Texte à lire =
Vice : Qu’est-ce que t’as mangé ?

Des trucs assez soft. Une petite part de camembert et quelques grammes de stilton bleu relevé.|

Ton corps doit te détester, là. T’as fait des rêves ?

J’ai rêvé que j’étais assis en rang dans une salle de classe d’un lycée inconnu, et j’étais entouré de camarades de classe anonymes. Une prof est entrée par la porte, et quand elle est ressortie j’ai dit : « Au revoir, sosie de Hickling. » Elle s’est retournée et s’est exclamée : « Qu’est-ce que tu as dit ? Comment oses-tu ! » Alors j’ai répondu : « Quoi, quoi ? Qu’est-ce que j’ai dit de mal ? », et elle a dit : « Tu m’as appelée imbécile de Hickling ! Tu vas avoir des problèmes, mon garçon ! » Alors j’ai juré que je n’avais jamais prononcé le mot « imbécile », et qu’en fait j’avais dit « sosie », mais rien n’y faisait.

Section des données =
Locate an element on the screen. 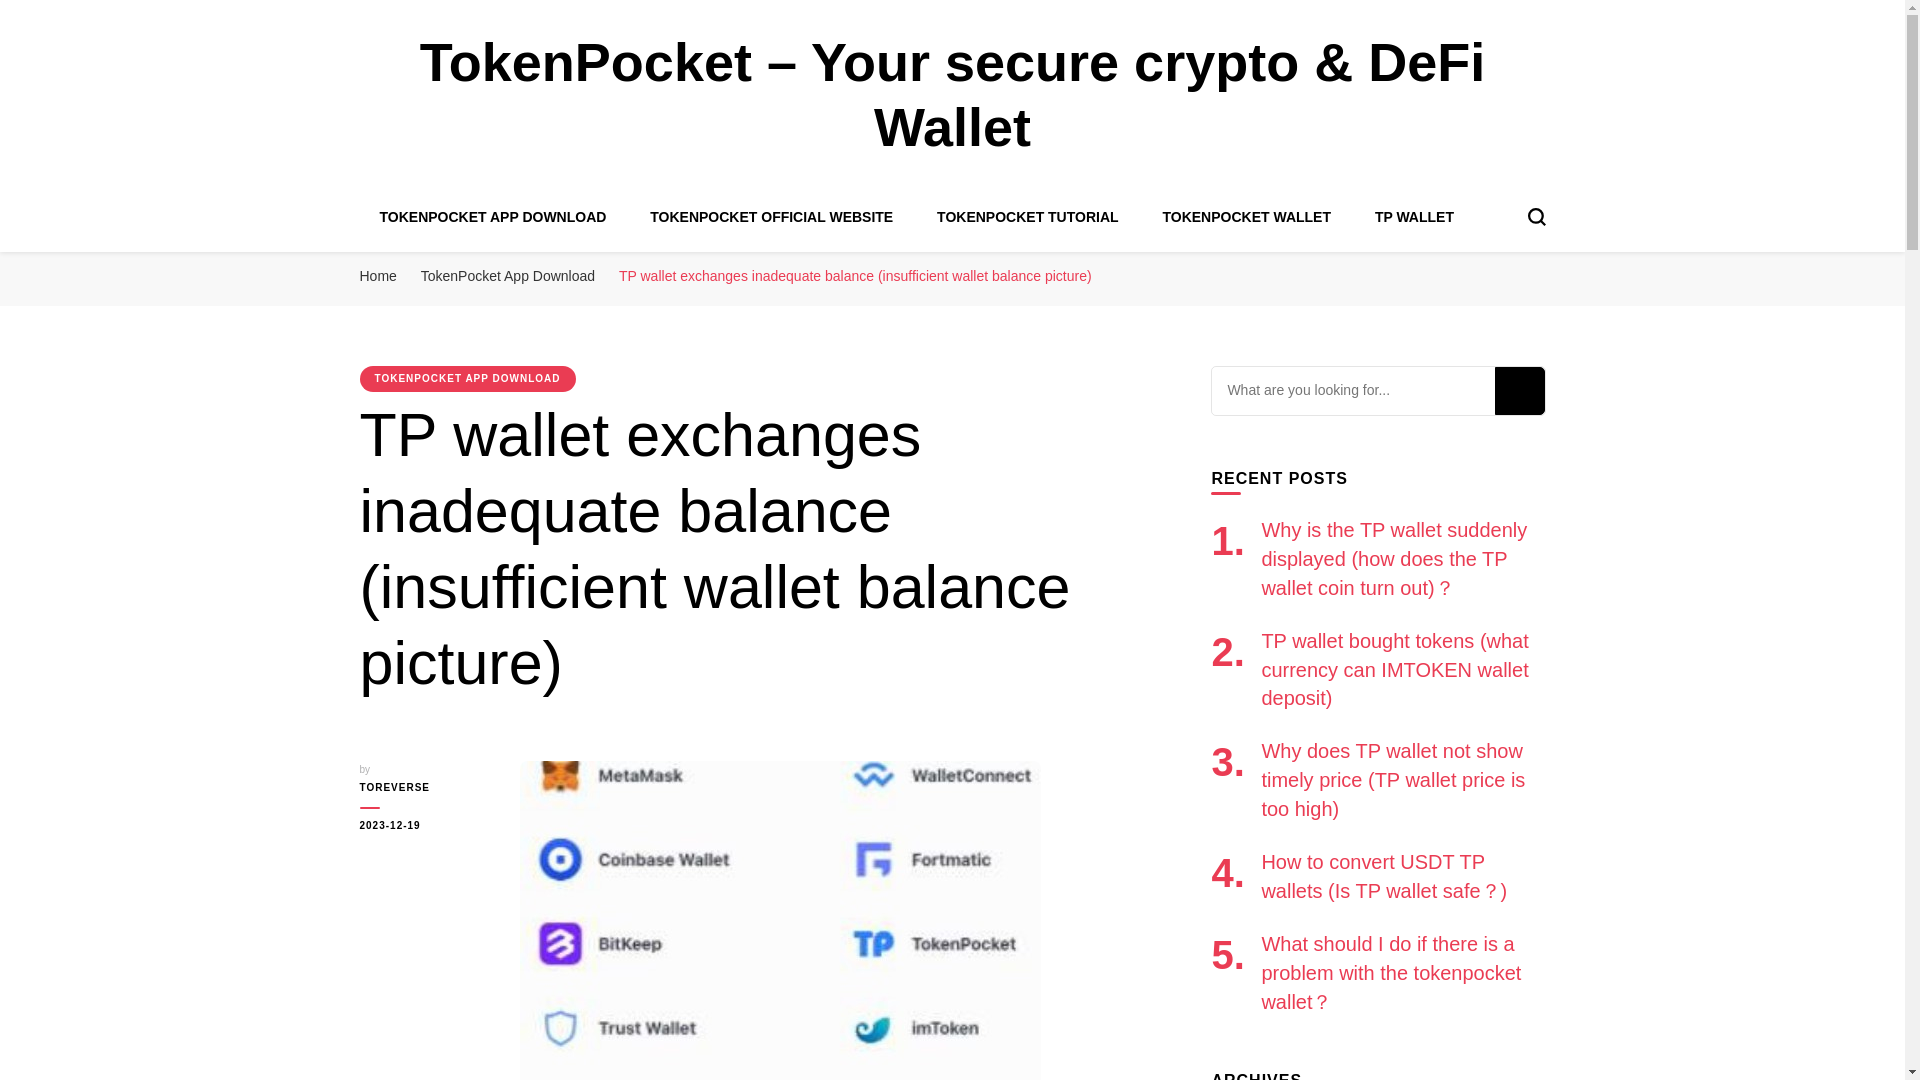  TP WALLET is located at coordinates (1414, 216). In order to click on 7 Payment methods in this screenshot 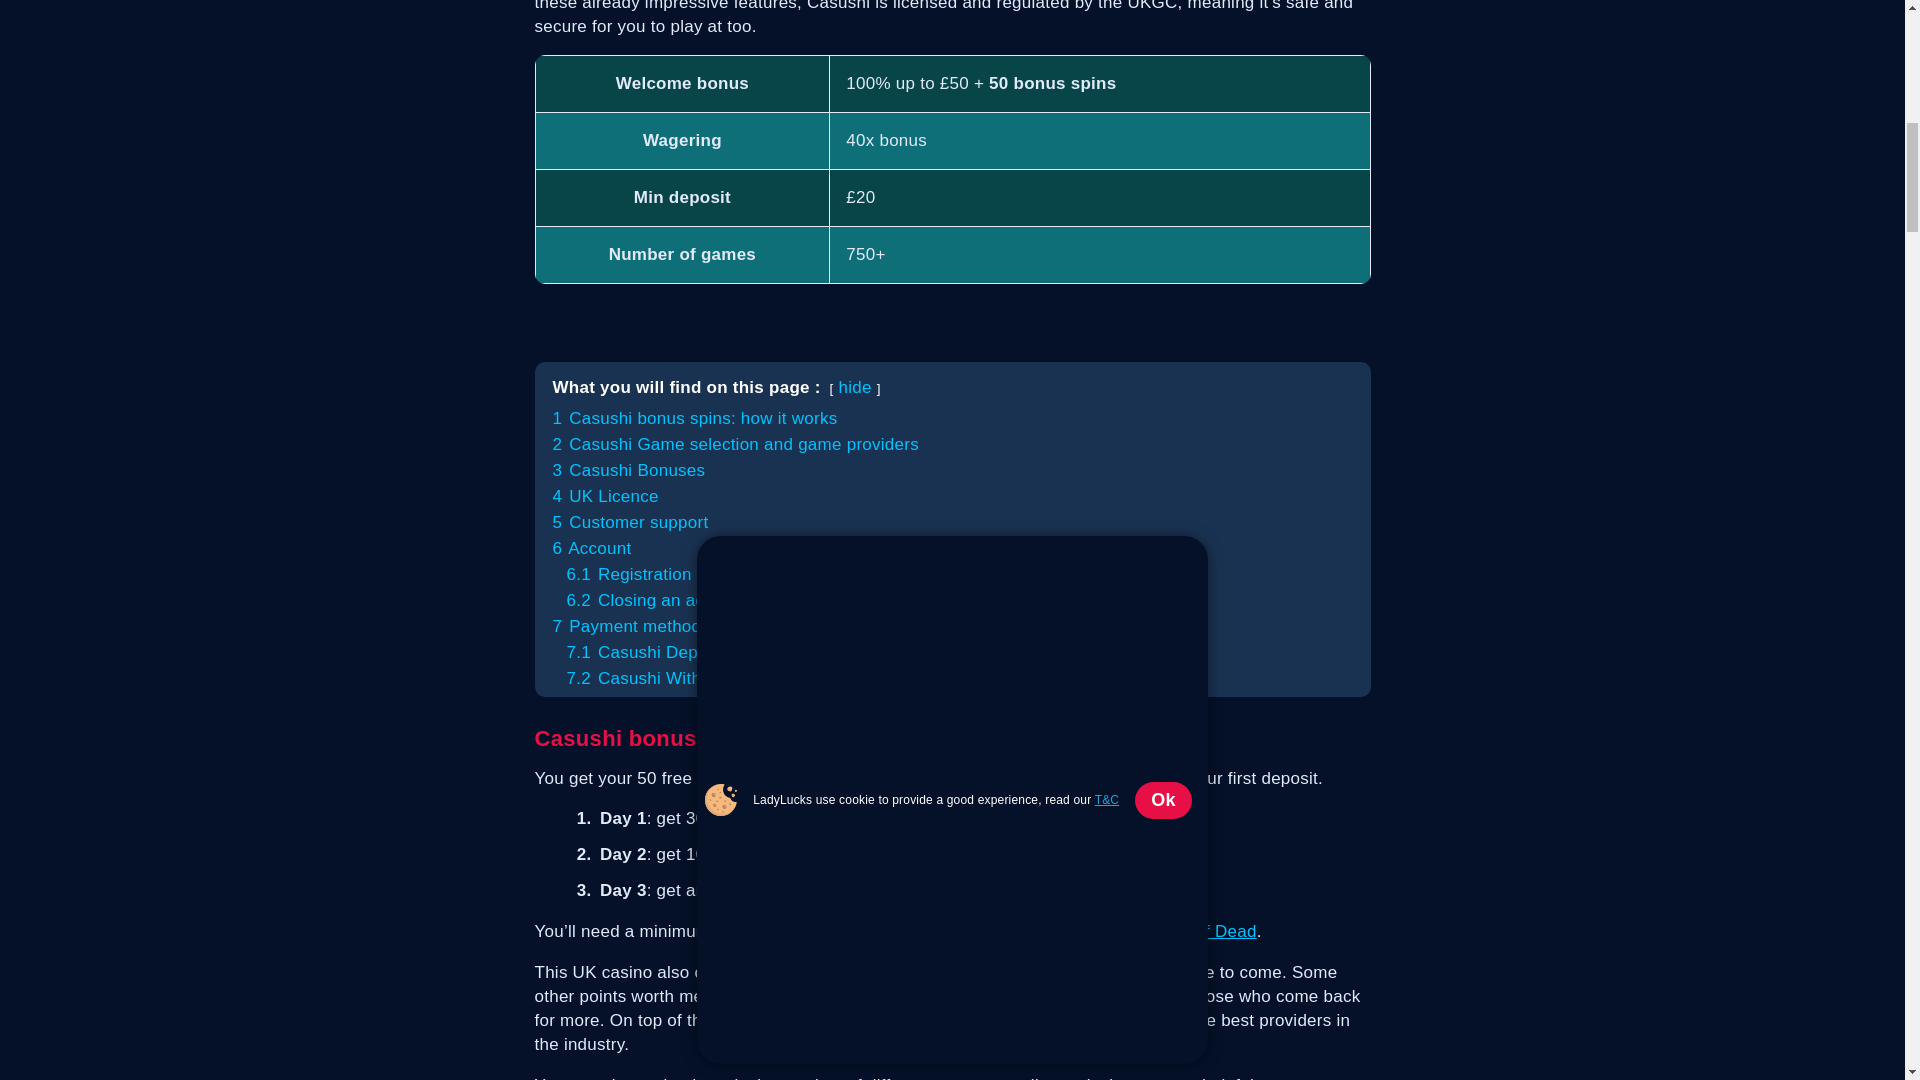, I will do `click(631, 626)`.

Tâches à réaliser =
• A. Dans l'entretien sur le fromage et les rêves, qu'a mangé la personne interrogée ?
• B. Poursuivez l'entretien sur le fromage et les rêves après sa dernière phrase.

Réponses par tâche =
• A. Une petite part de camembert et quelques grammes de stilton bleu relevé.

• B.
Ça veut dire quoi, selon toi ?

Je pense que ça remonte à l’époque du lycée. J’avais l’impression que toutes ces fois où j’essayais de bien me conduire, j’étais quand même accusé d’avoir fait une connerie. C’est pas hyper freudien comme interprétation, mais je pense que c’est ce que le fromage essayait de me dire.